Laporan terbaru S&P Global menunjukkan PMI Manufaktur Indonesia anjlok ke level 46,9 pada Juni 2026, turun drastis dari posisi stagnan 50,0 pada Mei 2026. Sebagai catatan, angka indeks di bawah 50 mengindikasikan bahwa sektor manufaktur sedang berada dalam fase kontraksi.
Ekonom S&P Global Market Intelligence Usamah Bhatti dalam laporan tersebut menyebutkan bahwa kesehatan sektor manufaktur Indonesia telah menurun dua kali dalam tiga bulan terakhir, sekaligus menutup kinerja semester pertama 2026 dengan catatan lesu.
"Tingkat penurunan merupakan yang paling kuat dalam setahun, pesanan baru yang masuk kembali menurun menyebabkan penurunan volume output terbesar sejak bulan April 2025," terang Usamah.

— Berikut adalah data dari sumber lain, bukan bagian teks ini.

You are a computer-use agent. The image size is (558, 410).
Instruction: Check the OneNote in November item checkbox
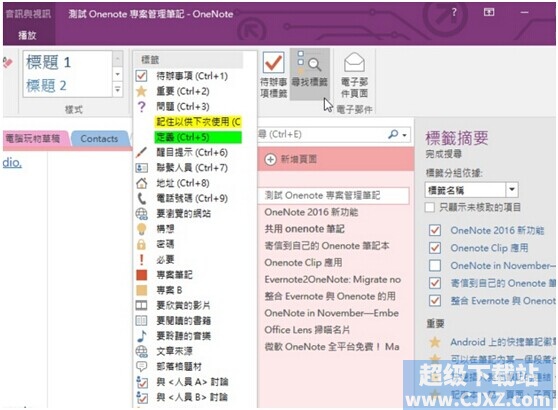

Lebih lanjut, S&P Global mencatat bahwa penurunan PMI Manufaktur RI dipicu oleh melemahnya permintaan atas barang manufaktur domestik akibat lesunya daya beli dan tekanan harga. Penurunan permintaan juga terjadi pada pasar ekspor akibat kenaikan harga, yang tercatat sebagai penurunan paling tajam sejak Agustus 2021.
Di sisi lain, laporan tersebut juga mengonfirmasi pernyataan Airlangga mengenai hambatan rantai pasok. Tekanan harga dilaporkan turut memperparah penundaan rantai pasokan pada bulan Juni, di mana waktu pengiriman dari pemasok tercatat mengalami perpanjangan.
Kondisi ini juga diperberat oleh inflasi harga input akibat melonjaknya harga bahan baku dan pergerakan nilai tukar yang menekan struktur biaya perusahaan.